다음 단계를 포함하는 지방산 생합성 경로의 과발현용 형질전환 대장균의 제조방법:
(a) aceE(pyruvate dehydrogenase, decarboxylase component E1) 유전자 및 accA(acetyl-CoA carboxylase, Carboxytransferase) 유전자를 하나의 발현벡터에 삽입시키는 단계; 및
(b) 상기 aceE 유전자 및 accA 유전자가 삽입된 발현벡터로 대장균을 형질전환시키는 단계.
제 1 항에 있어서, 상기 aceE 유전자는 서열목록 제1서열의 뉴클레오타이드서열로 이루어진 것을 특징으로 하는 형질전환 대장균의 제조방법.
제 1 항에 있어서, 상기 accA 유전자는 서열목록 제2서열의 뉴클레오타이드서열로 이루어진 것을 특징으로 하는 형질전환 대장균의 제조방법.

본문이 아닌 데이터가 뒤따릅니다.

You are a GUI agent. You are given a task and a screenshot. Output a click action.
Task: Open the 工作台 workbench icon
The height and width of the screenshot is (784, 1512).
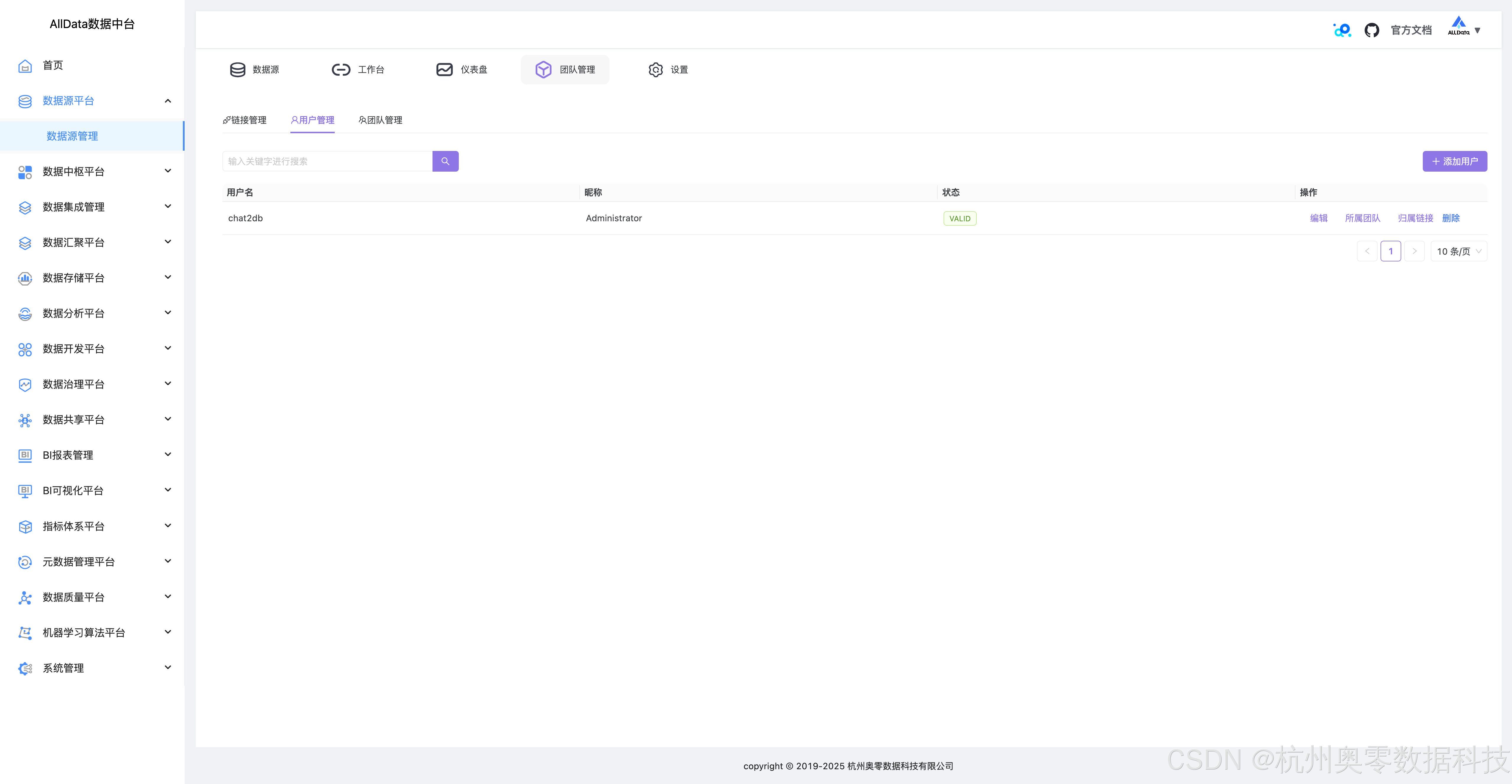[x=341, y=70]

제 1 항에 있어서, 상기 발현벡터는 프로모터 서열, aceE 유전자의 서열, accA 유전자의 서열 및 전사 터미네이터 서열을 포함하는 것을 특징으로 하는 형질전환 대장균의 제조방법.
제 4 항에 있어서, 상기 프로모터는 trc 프로모터임을 특징으로 하는 형질전환된 대장균의 제조방법.
제 5 항에 있어서, 상기 전사 터미네이터는 rrnB 터미네이터인 것을 특징으로 하는 형질전환된 대장균의 제조방법.
제 5 항에 있어서, 상기 발현벡터는 lacI 유전자를 추가적으로 포함하는 것을 특징으로 하는 공-형질전환된 대장균의 제조방법.
제 5 항에 있어서, 상기 발현벡터는 서열목록 제3서열의 최소 서열로 포함하는 백본벡터에 도입된 것을 특징으로 하는 형질전환된 대장균의 제조방법.
제 1 항에 있어서, 상기 대장균을 형질전환시키는 단계(b)는 전기충격 방법으로 수행되는 것을 특징으로 하는 형질전환된 대장균의 제조방법.
상기 제 1 항 내지 제 9 항 중 어느 한 항의 방법으로 제조된 aceE 유전자 및 accA 유전자로 공-형질전환(cotransformed)된 대장균.
(a) 제 10 항의 공-형질전환된 대장균을 배양하여 지방산을 생합성 하는 단계; 및 (b) 상기 생합성된 지방산을 수득하는 단계를 포함하는 지방산 생합성 방법.